Judging from this statement alone, the denials by the MAB are less than credible to say the least. In addition, the MAB statement omits other ties to the Muslim Brotherhood that were in existence at the time the statement was issued:
- Dr. Helbawy was not only a founder but a former “Chairman” of the MAB and that the MAB was founded in 1977 after Helbawy resigned as “official spokesman of the Muslim Brotherhood” in the West.
- Abdel Shaheed El-Ashaal, a former director of the MAB, is a long-time officer of the Hassan El-Banna Foundation founder of the Muslim Brotherhood in Egypt) which also includes members of the El-Banna family. Mr. El-Ashaal is also a former director of World Media Services LTD, affiliated with the Al-Markaz al-I’lami lil-Ikhwan al-Muslimin (Information Centre of the Muslim Brotherhood) in London.
- Hassan Alkatib, another former director of the MAB, was reported by the Times of London to be described in a book published last year as “an active member of the Muslim Brotherhood”. The Times report also said Sunni Muslim Religious Life in Britain quoted his opinion that the Islamist movement was “the closest to practising the true message of Islam” and that while Alkatib told The Times that he was not a member of the Brotherhood but said his personal beliefs were “very close” to its ideology and that the mosque shared its religious objectives. Alkatib is also known to have been connected to Darussalam, an Arabic newspaper published in Leeds by the Iraqi Islamic Party and the Altikriti family.

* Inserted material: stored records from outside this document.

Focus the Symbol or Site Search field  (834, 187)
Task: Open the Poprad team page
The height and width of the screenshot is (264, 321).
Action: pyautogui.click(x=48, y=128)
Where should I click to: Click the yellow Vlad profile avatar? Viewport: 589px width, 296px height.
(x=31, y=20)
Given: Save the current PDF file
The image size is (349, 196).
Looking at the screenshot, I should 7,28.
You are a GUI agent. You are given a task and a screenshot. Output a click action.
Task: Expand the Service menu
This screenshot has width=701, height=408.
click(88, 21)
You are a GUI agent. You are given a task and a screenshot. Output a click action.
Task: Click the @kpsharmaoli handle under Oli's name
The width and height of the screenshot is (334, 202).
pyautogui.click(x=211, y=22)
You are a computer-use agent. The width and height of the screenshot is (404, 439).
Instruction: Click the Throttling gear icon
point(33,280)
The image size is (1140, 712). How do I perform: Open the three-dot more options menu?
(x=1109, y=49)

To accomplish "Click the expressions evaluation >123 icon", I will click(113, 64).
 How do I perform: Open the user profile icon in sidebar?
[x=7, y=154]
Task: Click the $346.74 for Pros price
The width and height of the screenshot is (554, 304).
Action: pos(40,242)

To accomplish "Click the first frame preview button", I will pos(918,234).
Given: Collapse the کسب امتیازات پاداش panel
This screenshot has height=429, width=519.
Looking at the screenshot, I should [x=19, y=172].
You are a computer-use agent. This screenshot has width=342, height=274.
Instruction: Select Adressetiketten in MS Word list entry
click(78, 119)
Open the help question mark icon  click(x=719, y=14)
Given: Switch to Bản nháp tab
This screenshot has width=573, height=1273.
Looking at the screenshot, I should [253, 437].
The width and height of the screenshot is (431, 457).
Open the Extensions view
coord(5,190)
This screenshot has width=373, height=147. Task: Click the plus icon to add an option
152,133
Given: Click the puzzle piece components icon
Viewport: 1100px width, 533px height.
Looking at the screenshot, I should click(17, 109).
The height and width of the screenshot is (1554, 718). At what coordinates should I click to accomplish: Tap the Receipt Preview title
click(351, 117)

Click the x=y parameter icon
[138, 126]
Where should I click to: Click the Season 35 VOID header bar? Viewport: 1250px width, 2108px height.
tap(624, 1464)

- Fugitive Hamas commander Mohammad Kathem Sawalha is another former MAB director and Hamas is known to be close to, if not part of, the Muslim Brotherhood. Sawalha is currently a leader in the British Muslim Initiative (BMI) along with Anas Altikriti. The BMI split from the MAB in 2007,
As far as Anas Altikriti himself, at the annual US-Islamic World Forum in Doha that he attended in 2010, he was listed as a representative of the Islamic Party in Iraq (IIP), known to have been headed at one time by his father, described in the above MAB statement as the “head of the Iraqi Muslim Brotherhood.” The Iraqi Islamic Party has been described as follows:
The Iraqi Islamic Party was formed as an Iraqi Muslim Brotherhood organization, and conducted underground work during the Baathist period. Thee party does not considers itself a branch of the Muslim Brotherhood Group, established in Egypt in 1994, nor a political front for it in Iraq. The Iraqi Islamic Party acknowledges strong ties to the Egyptian Muslim Brotherhood through political and intellectual alliances.
The Cordoba Foundation itself, headed by Anas Altikriti, describes the IIP as an “offshoot “ of the Muslim Brotherhood. Furthermore, in February 2015 the GMBDW reported that an independent Arab language news portal identified Altikriti as as a senior member of the International Organization of the Muslim Brotherhood.
Time and space do not allow for a further and more comprehensive examination of the links between the MAB and Anas Altikriti to the Muslim Brotherhood but surely any objective analyst would conclude based on the above alone that their statements of “no links” do not stand up to scrutiny. A close examination of the recent activities of Anas Altikriti and his Cordoba Foundation will only further support those ties.